About this recipe
Canadians are always asking, "Hey, what about us?" So here you have it, an Italian rendition of one of your favourites.
Place a Dutch oven on the stove; turn heat to medium and fry:
- 2 tbsp. olive oil,
- 1 cooking onion (diced).
When the onion is tender, add:
- 2 cloves garlic (minced),
- 1½ lb. lean ground beef (not extra-lean),
- 2 tsp. salt and 1 tsp. chili pepper.
Brown the beef and break up into small pieces. When the released water is cooked off, add:
- a splash of white wine (½ cup),
- 2-3 large carrots (sliced large),
- 2-3 stalks celery (sliced large).
- 2 (19 oz.) cans pinto beans (drained and rinsed).

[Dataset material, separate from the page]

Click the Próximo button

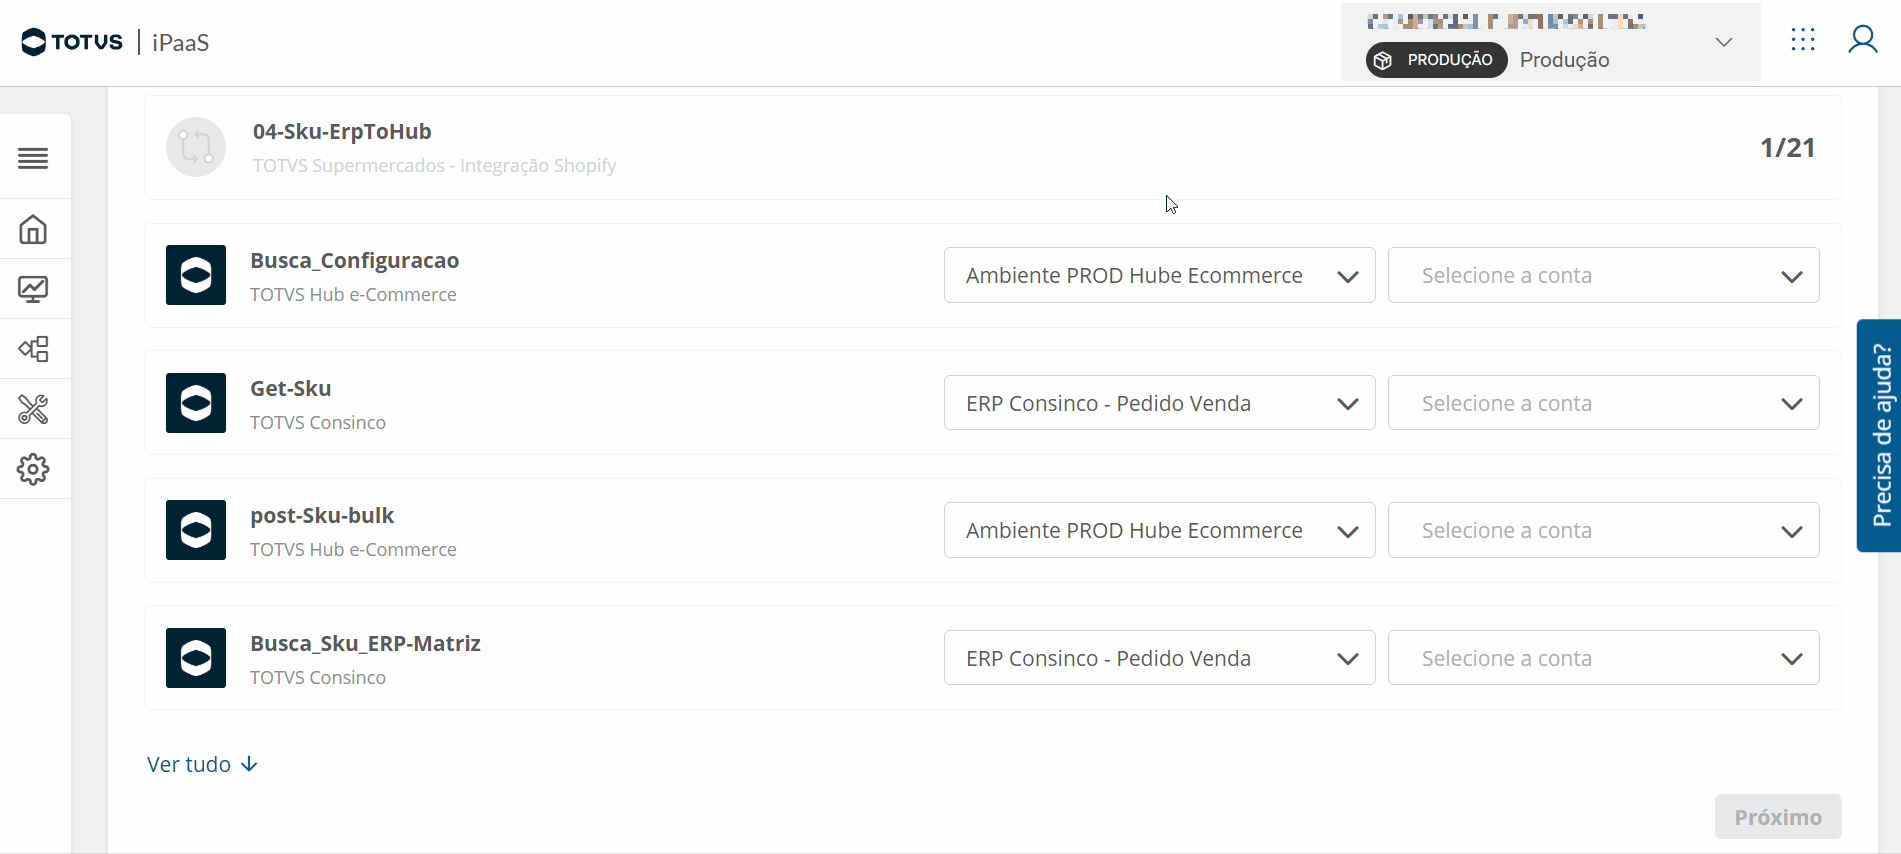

Sauté 5-10 minutes, and then add:
- 1 (10 oz.) can mushrooms (drained and rinsed),
- 1 (28 oz.) can plum tomatoes (hand-squashed),
- 1 cup water (use the tomato can and swish out the remains).
Cover and bring to a boil. Then turn heat down to low and simmer for 1 hour, stirring often to make sure nothing sticks to the bottom.
Uncover and simmer a few more minutes until it starts looking good (remember, chili thickens as it cools). Let cool for 30 minutes before serving.
Serve with French bread or over rice.
- Chili is always better served the next day.
- Stir from time to time when cooling to release heat.
- Make sure you have sufficient carrot and celery—it’s really important.
- If you're in Phoenix, try red or green bell pepper in place of the celery.
- You can substitute red kidney beans, but it's a Mexican dish and they put pinto.
- Don't get freaked out by the wine; it's just added for flavour. If you don't like wine, leave it out.
When you make chili, make lots. I like to rehydrate 2 lbs. dried pintos (which yields 5 cans) and double everything except the mushrooms.